*What the task requires:* Leave out the pictures and repeat exactly the lines from the one containing "Like Boris's second comment about inequality" through the final line of the listing below.
BEGIN Data extract
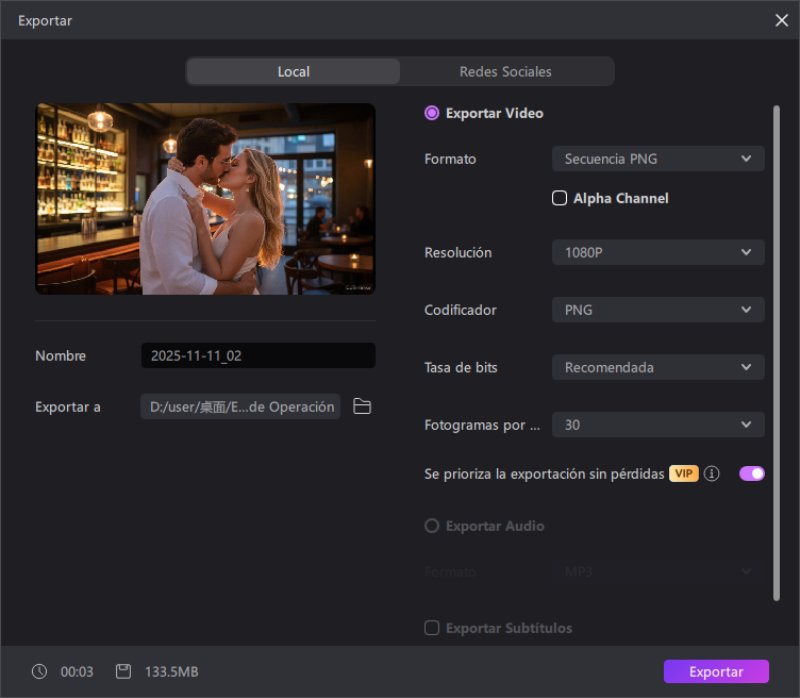The image size is (800, 698).
Task: Expand the Codificador dropdown showing PNG
Action: [657, 310]
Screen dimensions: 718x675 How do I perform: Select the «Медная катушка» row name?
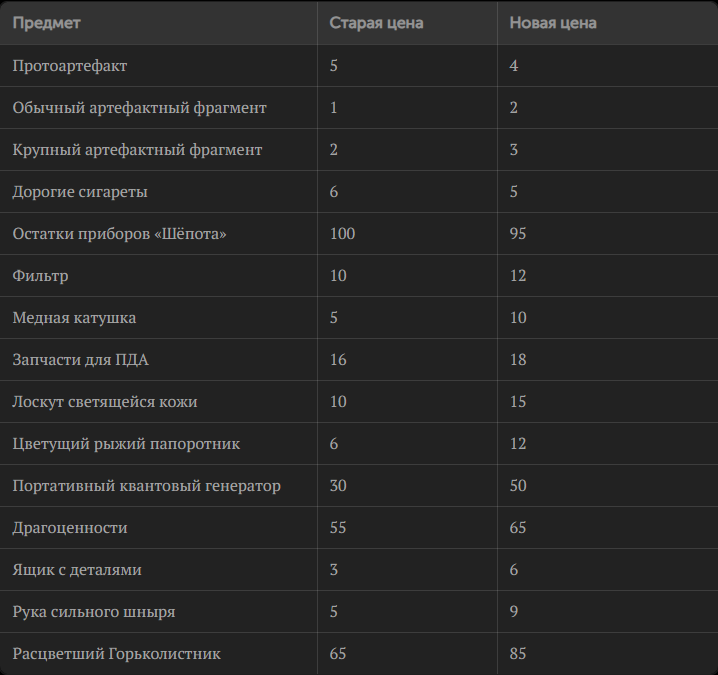click(74, 318)
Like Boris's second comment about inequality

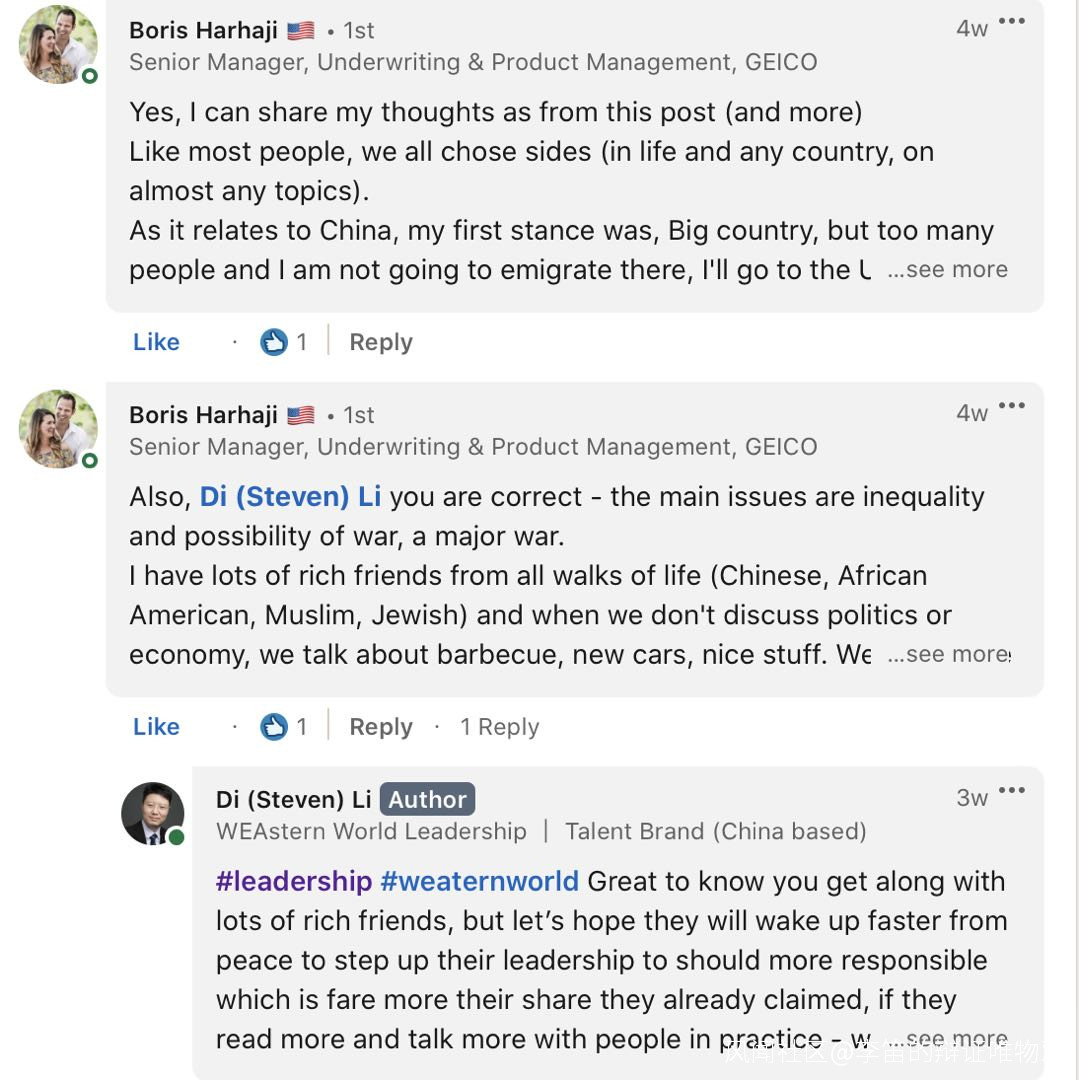point(156,727)
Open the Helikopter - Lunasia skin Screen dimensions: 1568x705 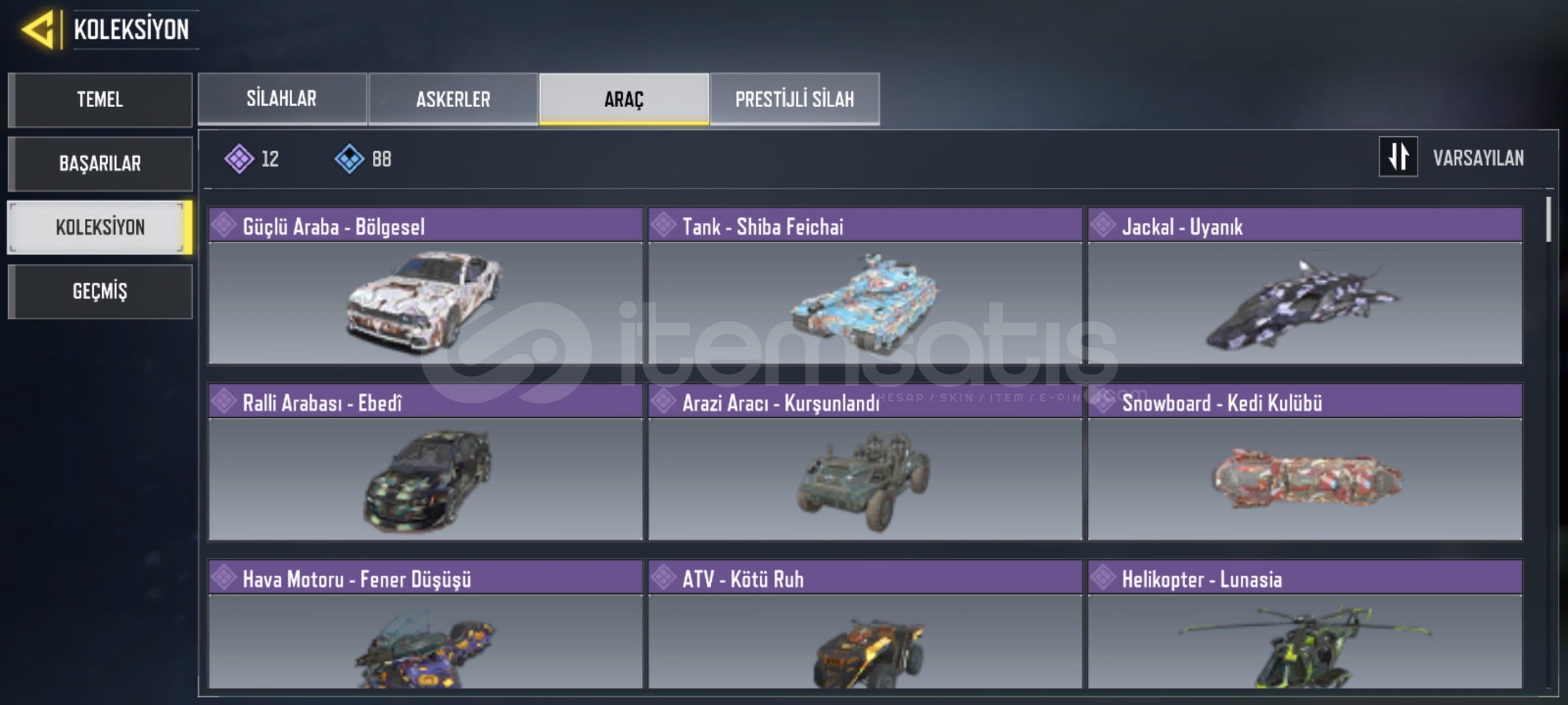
END Data extract
*Result of this task:*
Like Boris's second comment about inequality

point(156,727)
Open the Helikopter - Lunasia skin Screen dimensions: 1568x705 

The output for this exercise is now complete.